**YOUR INSTRUCTIONS**. Search the material below for the word "date". Copy every line that has it.

**DATA FOR THE TASK**.

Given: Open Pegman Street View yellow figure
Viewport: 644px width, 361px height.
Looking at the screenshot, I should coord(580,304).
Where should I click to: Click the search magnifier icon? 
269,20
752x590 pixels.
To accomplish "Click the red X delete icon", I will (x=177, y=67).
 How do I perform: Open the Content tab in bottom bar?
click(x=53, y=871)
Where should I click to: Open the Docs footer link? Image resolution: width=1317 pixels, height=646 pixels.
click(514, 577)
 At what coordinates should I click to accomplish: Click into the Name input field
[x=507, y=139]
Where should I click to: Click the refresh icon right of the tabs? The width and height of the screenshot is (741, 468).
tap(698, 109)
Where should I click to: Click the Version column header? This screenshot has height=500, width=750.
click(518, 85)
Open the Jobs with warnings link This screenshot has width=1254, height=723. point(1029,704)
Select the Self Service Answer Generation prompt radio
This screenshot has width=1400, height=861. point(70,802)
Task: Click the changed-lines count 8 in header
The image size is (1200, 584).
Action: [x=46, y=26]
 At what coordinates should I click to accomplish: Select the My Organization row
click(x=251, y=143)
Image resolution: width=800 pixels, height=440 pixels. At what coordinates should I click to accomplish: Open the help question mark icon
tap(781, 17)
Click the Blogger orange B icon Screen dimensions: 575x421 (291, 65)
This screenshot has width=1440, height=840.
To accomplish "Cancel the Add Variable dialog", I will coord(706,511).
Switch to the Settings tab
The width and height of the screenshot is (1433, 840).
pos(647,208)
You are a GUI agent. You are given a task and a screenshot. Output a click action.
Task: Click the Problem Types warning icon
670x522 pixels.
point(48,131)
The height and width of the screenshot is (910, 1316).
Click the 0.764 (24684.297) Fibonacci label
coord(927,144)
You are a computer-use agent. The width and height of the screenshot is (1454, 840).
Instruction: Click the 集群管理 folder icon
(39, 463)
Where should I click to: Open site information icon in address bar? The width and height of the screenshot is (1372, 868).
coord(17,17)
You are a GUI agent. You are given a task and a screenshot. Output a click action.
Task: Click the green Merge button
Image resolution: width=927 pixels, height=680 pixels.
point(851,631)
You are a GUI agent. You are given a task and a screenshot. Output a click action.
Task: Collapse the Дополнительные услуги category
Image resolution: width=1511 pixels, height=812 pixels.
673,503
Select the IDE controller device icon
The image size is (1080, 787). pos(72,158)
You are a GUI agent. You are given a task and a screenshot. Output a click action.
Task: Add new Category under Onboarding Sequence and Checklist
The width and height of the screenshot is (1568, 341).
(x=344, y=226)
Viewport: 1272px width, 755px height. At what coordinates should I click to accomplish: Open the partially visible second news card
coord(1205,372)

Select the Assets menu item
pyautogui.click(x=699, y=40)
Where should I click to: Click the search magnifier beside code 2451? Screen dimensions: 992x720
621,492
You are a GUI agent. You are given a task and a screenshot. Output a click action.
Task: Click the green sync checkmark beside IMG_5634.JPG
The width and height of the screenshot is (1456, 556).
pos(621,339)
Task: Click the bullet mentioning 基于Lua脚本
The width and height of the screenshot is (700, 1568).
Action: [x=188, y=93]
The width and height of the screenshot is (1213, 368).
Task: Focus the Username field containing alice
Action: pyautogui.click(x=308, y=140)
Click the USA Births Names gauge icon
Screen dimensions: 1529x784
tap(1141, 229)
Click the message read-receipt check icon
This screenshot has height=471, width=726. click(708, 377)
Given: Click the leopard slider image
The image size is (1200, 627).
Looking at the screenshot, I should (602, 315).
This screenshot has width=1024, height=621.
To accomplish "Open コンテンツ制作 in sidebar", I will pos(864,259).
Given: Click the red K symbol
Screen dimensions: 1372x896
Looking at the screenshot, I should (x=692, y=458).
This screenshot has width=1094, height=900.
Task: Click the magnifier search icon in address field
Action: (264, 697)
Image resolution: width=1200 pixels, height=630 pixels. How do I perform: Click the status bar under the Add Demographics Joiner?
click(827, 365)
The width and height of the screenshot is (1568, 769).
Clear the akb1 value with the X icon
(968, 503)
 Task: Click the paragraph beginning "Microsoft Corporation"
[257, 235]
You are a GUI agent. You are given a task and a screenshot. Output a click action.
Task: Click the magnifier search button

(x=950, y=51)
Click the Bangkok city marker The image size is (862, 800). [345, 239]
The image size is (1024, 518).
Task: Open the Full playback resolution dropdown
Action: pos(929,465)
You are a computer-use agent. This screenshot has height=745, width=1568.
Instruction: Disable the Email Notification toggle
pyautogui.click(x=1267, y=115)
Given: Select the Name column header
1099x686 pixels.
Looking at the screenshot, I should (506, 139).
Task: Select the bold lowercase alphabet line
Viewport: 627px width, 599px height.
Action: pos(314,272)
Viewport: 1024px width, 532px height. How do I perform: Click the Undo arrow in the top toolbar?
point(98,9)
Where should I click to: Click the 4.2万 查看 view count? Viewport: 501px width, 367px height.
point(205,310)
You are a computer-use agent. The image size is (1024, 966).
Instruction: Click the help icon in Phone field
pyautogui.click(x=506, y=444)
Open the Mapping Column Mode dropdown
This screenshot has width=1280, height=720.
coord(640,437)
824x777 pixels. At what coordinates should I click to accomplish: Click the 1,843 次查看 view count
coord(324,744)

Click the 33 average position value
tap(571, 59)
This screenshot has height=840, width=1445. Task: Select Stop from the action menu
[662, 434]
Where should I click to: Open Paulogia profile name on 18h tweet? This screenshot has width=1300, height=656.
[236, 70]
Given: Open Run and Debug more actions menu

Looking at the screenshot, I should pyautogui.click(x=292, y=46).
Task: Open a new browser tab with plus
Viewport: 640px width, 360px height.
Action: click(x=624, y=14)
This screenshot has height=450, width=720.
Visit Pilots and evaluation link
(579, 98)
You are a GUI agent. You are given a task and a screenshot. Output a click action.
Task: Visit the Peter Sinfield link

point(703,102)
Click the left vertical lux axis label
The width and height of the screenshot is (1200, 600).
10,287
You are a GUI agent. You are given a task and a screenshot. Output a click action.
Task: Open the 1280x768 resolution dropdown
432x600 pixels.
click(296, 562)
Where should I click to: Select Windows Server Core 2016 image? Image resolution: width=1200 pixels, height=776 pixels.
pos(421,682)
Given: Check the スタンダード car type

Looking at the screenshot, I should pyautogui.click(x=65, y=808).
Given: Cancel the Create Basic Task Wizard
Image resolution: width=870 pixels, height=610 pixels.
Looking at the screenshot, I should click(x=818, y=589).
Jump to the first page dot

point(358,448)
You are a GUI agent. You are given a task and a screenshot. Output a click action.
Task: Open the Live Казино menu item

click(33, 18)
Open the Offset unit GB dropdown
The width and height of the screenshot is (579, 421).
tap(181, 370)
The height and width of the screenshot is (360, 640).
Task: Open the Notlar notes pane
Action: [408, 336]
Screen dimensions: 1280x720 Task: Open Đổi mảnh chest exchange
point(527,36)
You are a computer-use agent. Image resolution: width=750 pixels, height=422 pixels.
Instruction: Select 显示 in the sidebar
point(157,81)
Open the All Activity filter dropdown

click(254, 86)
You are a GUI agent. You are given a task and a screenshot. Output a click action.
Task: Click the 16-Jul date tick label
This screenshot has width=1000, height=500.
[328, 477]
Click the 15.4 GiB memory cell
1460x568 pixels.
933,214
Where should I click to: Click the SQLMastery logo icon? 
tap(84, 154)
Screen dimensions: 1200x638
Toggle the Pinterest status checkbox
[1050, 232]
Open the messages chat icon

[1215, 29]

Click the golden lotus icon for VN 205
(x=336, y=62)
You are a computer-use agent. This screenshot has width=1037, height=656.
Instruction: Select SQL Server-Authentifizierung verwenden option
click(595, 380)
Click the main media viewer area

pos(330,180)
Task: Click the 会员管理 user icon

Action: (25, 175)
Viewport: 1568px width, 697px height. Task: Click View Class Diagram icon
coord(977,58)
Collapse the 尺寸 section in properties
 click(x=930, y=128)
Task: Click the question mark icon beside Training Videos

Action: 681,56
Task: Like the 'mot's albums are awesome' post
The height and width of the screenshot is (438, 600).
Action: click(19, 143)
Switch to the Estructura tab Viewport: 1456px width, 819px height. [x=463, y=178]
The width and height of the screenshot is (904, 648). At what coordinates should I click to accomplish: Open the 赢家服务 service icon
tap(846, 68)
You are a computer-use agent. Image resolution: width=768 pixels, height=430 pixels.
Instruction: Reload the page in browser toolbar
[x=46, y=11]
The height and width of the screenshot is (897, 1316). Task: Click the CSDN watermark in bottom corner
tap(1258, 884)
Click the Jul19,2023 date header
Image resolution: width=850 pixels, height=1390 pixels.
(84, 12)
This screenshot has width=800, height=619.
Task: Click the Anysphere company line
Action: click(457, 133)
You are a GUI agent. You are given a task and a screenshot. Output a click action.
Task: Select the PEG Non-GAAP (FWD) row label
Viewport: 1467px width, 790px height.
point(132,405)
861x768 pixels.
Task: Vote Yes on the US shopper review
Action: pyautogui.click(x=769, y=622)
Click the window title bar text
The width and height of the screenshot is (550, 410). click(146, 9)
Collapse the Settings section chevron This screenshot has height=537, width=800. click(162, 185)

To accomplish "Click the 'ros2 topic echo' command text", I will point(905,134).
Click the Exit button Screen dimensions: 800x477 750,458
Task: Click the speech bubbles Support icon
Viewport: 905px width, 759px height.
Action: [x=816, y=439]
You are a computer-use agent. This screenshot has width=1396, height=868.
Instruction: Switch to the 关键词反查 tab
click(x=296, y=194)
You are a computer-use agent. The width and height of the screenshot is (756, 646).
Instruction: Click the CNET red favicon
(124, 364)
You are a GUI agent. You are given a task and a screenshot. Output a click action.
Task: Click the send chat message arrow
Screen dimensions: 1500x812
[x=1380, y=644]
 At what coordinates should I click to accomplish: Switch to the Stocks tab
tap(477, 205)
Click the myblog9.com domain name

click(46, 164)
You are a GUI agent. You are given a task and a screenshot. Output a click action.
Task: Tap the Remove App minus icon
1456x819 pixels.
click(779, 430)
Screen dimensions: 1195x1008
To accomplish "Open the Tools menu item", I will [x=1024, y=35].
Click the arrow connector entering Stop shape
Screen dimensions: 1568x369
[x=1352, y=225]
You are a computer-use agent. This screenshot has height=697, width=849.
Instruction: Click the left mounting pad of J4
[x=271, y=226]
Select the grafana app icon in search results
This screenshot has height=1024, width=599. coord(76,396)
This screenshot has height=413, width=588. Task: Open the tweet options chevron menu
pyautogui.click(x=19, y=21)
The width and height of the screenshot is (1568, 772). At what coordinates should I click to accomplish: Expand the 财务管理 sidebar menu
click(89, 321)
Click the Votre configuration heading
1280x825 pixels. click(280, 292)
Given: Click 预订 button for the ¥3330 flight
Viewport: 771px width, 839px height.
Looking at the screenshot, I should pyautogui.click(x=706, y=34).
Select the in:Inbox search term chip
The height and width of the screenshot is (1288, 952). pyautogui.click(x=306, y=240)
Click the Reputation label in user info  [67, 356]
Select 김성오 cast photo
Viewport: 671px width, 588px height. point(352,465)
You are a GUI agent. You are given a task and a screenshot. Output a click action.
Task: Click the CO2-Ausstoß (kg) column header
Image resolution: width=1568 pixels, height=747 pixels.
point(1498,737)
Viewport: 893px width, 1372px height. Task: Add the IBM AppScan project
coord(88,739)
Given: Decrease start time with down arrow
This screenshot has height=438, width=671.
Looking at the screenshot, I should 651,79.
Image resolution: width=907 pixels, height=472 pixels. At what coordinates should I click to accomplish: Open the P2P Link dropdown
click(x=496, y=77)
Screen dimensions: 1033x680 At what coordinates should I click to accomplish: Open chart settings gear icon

**ANSWER TO THIS PROBLEM**.
Task: Click the 16-Jul date tick label
Click the Jul19,2023 date header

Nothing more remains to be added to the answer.